Thursday, March 1, 2012

Horse Racing: Jockey & Horse Lingo

Many sports have their own lexicon that spectators or participants of the sport must understand. This is true for the sport of horse racing. When you go to the track or watch races on the television, knowing these terms can help make the whole experience much more enjoyable.
There are different words used to refer to the jockeys in horse racing. An amateur would be a rider who is not a professional. If this is the case, when their name is listed on the racecard it will come with a title such as Mister or Captain. An apprentice is an inexperienced jockey who is learning how to race from the tutelage of a trainer. In flat racing, apprentices are referred to as claimers. In National Hunt Racing, jockeys under the age of 26 may receive a weight allowance. These jockeys are known as conditional jockeys.
Different verbiage is used to describe the horses that participate in these races. For instance, a bay would be a horse that has a brown body with a mane and tail that are both black. Chestnut horses are those horses that have a ginger colouring all over their body. A grey would be a horse that is both black and grey. In some situations, the main, tail and legs can be grey or they can be black. When greys age, they become much lighter. They seem to take on a white hue but are still known as greys.

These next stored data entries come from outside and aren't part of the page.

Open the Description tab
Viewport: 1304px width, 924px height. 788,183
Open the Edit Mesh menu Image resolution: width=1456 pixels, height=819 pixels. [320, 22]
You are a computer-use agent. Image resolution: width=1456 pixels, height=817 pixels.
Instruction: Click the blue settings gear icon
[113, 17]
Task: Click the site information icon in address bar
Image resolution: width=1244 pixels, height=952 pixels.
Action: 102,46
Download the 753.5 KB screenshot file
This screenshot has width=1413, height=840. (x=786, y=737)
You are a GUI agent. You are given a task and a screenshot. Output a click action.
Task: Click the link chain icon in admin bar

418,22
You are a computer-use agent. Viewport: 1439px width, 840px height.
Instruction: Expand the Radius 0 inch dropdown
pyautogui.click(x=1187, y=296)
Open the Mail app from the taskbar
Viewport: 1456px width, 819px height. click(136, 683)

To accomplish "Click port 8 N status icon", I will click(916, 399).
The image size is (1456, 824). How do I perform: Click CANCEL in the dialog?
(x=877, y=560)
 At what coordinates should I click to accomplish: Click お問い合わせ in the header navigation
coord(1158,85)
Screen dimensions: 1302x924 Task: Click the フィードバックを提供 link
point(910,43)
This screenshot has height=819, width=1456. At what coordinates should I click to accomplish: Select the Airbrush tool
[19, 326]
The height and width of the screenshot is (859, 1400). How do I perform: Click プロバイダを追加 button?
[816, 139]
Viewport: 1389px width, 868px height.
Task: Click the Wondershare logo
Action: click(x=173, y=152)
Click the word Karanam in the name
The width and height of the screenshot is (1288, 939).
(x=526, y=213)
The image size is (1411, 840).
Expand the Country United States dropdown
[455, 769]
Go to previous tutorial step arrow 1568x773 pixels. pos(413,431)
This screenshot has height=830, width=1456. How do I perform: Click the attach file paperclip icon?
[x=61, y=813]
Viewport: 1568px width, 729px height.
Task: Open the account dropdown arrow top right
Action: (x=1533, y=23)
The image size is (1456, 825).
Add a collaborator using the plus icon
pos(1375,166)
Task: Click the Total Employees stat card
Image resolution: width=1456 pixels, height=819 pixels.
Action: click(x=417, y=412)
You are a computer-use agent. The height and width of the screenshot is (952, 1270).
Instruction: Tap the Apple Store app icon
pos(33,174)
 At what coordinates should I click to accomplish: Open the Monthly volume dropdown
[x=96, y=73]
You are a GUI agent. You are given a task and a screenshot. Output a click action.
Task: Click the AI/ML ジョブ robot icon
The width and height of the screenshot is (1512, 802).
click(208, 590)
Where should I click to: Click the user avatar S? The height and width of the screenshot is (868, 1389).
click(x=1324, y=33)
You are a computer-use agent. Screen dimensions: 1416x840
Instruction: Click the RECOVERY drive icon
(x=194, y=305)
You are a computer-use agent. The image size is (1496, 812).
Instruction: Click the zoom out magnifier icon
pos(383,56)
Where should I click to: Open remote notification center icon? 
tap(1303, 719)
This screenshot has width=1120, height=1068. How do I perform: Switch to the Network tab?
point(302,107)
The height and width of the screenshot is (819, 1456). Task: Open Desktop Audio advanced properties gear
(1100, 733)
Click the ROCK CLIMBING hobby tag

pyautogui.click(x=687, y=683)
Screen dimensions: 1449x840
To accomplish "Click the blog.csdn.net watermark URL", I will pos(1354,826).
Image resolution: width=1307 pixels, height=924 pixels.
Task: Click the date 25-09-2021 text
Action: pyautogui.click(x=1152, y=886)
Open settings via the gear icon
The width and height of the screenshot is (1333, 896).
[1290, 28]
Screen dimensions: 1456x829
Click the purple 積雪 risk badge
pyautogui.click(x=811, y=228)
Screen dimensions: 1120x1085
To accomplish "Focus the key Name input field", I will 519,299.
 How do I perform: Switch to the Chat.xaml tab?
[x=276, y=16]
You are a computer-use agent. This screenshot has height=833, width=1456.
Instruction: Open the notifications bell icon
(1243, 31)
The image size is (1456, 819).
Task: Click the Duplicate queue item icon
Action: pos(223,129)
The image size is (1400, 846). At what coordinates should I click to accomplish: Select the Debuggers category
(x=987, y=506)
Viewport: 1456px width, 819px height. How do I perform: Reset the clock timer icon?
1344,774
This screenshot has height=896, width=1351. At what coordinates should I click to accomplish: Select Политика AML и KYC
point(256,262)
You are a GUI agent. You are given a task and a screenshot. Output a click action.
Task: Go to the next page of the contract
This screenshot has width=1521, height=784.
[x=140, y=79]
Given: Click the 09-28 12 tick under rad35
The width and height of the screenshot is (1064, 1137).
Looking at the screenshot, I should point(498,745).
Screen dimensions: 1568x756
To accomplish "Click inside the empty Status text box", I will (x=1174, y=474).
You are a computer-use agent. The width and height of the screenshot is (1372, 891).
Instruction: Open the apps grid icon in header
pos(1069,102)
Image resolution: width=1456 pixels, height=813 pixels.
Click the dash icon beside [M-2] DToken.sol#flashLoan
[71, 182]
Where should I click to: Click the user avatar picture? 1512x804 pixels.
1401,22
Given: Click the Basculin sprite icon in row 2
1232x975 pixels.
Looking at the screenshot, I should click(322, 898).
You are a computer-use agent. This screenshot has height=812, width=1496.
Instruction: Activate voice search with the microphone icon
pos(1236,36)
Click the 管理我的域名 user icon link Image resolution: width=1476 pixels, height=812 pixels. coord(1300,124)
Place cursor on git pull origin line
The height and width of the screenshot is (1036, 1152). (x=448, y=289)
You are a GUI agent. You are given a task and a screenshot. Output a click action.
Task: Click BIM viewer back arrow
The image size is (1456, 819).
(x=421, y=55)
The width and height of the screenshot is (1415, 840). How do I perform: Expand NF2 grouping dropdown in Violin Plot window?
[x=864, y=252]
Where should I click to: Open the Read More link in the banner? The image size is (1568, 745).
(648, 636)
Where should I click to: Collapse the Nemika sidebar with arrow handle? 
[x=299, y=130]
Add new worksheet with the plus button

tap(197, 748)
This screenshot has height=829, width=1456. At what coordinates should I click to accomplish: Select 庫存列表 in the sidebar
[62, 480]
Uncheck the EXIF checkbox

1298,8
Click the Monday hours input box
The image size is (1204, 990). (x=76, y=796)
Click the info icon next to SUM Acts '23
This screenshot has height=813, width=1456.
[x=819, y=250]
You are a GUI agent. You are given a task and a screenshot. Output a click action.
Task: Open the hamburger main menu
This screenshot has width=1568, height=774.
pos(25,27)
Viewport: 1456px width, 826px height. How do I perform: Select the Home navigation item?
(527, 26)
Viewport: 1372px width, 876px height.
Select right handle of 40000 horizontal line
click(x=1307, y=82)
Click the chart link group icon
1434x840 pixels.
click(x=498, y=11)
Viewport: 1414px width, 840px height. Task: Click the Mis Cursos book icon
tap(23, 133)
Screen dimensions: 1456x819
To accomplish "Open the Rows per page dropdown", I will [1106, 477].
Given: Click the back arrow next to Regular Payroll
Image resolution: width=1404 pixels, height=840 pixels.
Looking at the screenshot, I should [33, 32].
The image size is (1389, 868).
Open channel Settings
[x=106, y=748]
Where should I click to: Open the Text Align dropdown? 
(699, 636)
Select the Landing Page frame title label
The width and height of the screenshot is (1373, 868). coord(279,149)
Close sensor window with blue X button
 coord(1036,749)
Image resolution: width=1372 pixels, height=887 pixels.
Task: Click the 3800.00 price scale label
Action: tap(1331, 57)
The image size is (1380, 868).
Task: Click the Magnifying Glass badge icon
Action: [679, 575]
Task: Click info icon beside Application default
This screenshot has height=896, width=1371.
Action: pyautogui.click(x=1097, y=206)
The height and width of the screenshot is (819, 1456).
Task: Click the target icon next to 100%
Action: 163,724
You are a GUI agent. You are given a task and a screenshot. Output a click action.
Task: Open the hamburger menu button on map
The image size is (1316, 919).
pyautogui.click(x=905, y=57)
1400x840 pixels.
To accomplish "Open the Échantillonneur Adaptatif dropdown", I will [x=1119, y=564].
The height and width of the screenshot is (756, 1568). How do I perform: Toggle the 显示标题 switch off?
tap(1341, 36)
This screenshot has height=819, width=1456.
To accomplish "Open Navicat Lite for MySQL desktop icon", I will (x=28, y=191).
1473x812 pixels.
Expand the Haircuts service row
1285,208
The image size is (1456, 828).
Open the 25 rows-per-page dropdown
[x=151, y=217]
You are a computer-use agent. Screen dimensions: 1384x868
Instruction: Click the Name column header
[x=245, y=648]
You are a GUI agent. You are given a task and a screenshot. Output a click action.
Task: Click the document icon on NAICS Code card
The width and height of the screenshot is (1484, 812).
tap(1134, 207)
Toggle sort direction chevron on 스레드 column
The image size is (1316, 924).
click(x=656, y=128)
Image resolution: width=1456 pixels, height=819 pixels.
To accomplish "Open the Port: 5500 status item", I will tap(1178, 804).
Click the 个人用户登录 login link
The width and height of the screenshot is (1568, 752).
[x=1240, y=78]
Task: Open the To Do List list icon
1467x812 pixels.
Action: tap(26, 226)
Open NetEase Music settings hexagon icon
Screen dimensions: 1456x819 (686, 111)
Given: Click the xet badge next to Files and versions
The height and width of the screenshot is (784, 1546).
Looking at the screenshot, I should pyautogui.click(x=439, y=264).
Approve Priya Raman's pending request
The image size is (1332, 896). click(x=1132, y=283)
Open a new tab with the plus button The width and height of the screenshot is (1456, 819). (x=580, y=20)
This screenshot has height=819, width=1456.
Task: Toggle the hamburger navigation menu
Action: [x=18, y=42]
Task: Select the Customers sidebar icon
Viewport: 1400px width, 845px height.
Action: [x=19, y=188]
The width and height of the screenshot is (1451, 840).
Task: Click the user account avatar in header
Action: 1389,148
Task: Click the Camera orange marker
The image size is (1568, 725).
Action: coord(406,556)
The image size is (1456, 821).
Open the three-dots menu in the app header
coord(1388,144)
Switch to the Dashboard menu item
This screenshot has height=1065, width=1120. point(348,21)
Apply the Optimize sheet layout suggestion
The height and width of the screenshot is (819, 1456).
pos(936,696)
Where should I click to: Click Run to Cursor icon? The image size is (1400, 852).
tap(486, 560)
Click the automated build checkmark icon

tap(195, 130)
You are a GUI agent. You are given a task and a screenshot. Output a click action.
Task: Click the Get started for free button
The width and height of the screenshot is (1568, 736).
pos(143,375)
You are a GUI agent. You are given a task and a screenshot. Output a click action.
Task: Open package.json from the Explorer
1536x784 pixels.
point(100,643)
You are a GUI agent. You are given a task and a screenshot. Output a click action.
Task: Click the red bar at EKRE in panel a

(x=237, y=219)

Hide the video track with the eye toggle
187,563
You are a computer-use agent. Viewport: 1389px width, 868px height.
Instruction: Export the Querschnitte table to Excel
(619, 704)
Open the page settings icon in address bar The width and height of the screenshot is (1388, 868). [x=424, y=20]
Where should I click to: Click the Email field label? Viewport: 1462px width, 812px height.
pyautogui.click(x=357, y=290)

Fillies are female horses that are no older than 4 years old. Geldings would be male horses that have been castrated which is also referred to as gelding. Geldings make better race horses than the uncastrated stallions that tend to have shorter careers in racing. Another term used to describe a horse is stayer. These are horses that possess a great deal of stamina. They perform better over longer distances without obstacles.